Green hydrogen from Oman could power European industry - but at what cost?

Today, the Netherlands is one of Europe’s biggest liquefied natural gas (LNG) importers, taking in hundreds of shipments a year from the USA, Norway, Russia, and further afield. Yet if all goes to plan, then by the 2030s many of the tankers docking there could be carrying a cleaner fuel, one which has never before been shipped in significant quantities - liquid hydrogen made with renewable electricity.

Together with ten other parties, the port of Amsterdam is working to build the world’s first “liquid hydrogen corridor”, to transport the climate-neutral fuel all the way from renewable power plants in the deserts of Oman, via the port of Duqm, to the Netherlands and Germany, where industries plan to use it to make low-carbon chemicals and steel.

Dataset ->
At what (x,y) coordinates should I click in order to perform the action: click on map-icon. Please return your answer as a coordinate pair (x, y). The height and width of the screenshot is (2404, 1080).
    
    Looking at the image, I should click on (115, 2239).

---

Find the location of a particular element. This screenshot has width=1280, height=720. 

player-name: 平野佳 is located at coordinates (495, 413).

Activities ->
1 > Answer these questions about the article on green hydrogen from Oman:
(a) Which three countries does the article name as sources of the Netherlands' LNG shipments?
(b) How many other parties is the port of Amsterdam working with on the corridor?
(c) Through which Omani port would the fuel travel?
2 > Write the next paragraph of the article on green hydrogen from Oman, following on from its final sentence.

Answers per task ->
1 >
(a) The USA, Norway, and Russia.
(b) Ten.
(c) Duqm.

2 >
Land has already been set aside in Amsterdam for the Greek hydrogen logistics company EcoLog to build a terminal that could take in 200,000 tonnes of the clean fuel every year. The company has designed its own hydrogen tankers to dock there, and intends to have the facility up and running by 2029.

“We’re really trying to replicate what’s happened with LNG,” said Ellen Ruhotas, chief executive of EcoLog. “A bit like how now we import LNG from Qatar or Australia or Malaysia because they’re the cheapest places in the world, the same thing will happen with hydrogen.

“We’re focusing on connecting the places where hydrogen is cheapest, which is those countries where wind and solar energy come together. Really there are only four locations in the world where that happens - northern Africa, Australia, the south of Chile, and the Middle East around the Red Sea and Oman.”

Oman’s “hydrogen orchestrator” Hydrom has already granted development rights to five facilities that will use wind and solar energy to power electrolysers that separate water into hydrogen and oxygen. Ruhotas says that Oman will be able to make green hydrogen so cheaply that even once the cost of liquefying and transporting it has been factored in, it will still be cheaper than hydrogen generated in Europe.  “Unsubsidised hydrogen made in Europe sits somewhere between 10 and 12 euros a kilo. We can deliver for half that price” she said.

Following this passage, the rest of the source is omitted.